Case We report a 57-year old woman, presented with a prolonged history of abnormal behavior, aggression, paranoia, and hyperactivity. There was evidence of non-convulsive status epilepticus on electroencephalogram, which subsequently improved with Levetiracetam, Phenytoin and Lamotrigine treatment. Liver function tests were deranged and serum ammonia was persistently raised up to 111 µmol/L with a fatty liver deposition on ultrasound. No responsible medication or primary liver or porto-shunt system was identified. Clinical features and serum ammonia improved with a high protein and low carbohydrate diet. Plasma amino acids showed no significant abnormalities except for an increased citrulline of 54 µmol/L. Genetic testing for SLC25A13 gene mutation was negative. Whole genome sequencing is being carried out.

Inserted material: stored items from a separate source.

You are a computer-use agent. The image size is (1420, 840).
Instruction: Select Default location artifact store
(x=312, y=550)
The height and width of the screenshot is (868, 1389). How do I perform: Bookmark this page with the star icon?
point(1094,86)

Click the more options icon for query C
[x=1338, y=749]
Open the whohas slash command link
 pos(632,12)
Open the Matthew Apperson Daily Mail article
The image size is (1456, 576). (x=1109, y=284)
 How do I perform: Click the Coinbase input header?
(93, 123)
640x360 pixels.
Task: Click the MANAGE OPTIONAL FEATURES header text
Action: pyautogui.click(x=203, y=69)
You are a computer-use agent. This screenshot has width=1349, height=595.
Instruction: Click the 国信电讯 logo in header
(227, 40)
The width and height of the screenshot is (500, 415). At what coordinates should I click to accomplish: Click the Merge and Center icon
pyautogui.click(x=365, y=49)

Treatment with sodium benzoate, dietary restriction of proteins and anti-epileptic medications resolved non-convuslive status epilepticus on EEG, and moderately improved hyperammonaemia.

Conclusion Correct diagnosis and specific dietary treatment is crucial to ensure a good prognosis in patients with hypercitrullinaemia. This should be considered as a differential diagnosis in patients with persistent non-hepatic hyperammonaemia. There might be as yet unrecognised gene defects responsible for hypercitrullinaemia.